Collected data entries:
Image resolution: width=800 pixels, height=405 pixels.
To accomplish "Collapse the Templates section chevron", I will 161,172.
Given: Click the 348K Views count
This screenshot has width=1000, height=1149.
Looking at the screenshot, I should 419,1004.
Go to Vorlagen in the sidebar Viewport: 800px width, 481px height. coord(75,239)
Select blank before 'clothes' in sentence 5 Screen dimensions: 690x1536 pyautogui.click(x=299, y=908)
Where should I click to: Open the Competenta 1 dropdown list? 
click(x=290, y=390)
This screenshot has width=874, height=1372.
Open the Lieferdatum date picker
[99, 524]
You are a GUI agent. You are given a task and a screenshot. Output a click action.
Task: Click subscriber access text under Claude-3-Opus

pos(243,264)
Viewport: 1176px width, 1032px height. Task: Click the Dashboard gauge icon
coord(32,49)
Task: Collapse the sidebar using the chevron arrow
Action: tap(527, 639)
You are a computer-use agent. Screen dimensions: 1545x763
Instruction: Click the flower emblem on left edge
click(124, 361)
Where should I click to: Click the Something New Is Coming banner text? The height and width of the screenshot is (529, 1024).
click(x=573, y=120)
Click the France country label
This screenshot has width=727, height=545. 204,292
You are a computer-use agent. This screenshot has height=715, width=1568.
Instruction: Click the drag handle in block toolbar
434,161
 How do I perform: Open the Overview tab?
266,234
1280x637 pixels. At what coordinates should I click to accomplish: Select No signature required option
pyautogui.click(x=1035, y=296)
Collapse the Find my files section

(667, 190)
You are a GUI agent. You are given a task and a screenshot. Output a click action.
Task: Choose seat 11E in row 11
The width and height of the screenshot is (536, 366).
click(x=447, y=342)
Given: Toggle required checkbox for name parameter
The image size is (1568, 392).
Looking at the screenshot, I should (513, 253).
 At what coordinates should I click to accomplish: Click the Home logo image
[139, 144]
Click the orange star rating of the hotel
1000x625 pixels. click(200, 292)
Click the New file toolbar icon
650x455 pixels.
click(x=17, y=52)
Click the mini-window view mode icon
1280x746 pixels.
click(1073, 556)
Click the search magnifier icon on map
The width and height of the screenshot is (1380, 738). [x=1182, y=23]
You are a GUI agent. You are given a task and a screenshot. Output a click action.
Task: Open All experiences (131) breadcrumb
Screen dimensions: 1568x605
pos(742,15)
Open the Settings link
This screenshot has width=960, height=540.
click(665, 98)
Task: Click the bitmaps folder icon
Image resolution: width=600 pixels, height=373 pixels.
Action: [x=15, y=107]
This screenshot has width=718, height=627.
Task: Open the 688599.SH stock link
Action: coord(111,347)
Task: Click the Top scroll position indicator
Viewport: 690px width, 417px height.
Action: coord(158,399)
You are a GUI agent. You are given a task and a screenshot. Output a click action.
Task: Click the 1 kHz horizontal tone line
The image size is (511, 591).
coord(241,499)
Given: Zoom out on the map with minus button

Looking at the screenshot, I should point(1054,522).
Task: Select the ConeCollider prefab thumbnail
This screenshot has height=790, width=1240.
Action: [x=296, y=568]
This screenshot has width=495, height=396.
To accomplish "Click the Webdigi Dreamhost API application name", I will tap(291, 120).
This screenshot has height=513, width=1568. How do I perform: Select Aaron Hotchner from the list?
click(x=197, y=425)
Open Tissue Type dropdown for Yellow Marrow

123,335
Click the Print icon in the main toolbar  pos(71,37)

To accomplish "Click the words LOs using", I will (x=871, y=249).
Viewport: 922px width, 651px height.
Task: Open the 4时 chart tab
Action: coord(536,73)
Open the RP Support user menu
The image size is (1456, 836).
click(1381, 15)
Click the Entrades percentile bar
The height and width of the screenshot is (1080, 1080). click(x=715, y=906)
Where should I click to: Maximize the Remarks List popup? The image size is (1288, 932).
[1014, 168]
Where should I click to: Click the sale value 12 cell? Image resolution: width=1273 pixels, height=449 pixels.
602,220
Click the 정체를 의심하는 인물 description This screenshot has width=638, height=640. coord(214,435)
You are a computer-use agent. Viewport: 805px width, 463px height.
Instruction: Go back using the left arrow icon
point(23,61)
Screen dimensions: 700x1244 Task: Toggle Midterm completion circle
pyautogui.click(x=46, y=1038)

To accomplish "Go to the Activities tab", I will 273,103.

**Exercise objective:**
Return all lines in the entries above that carry the word "name".

**Response to this task:**
Given: Toggle required checkbox for name parameter
To accomplish "Click the Webdigi Dreamhost API application name", I will tap(291, 120).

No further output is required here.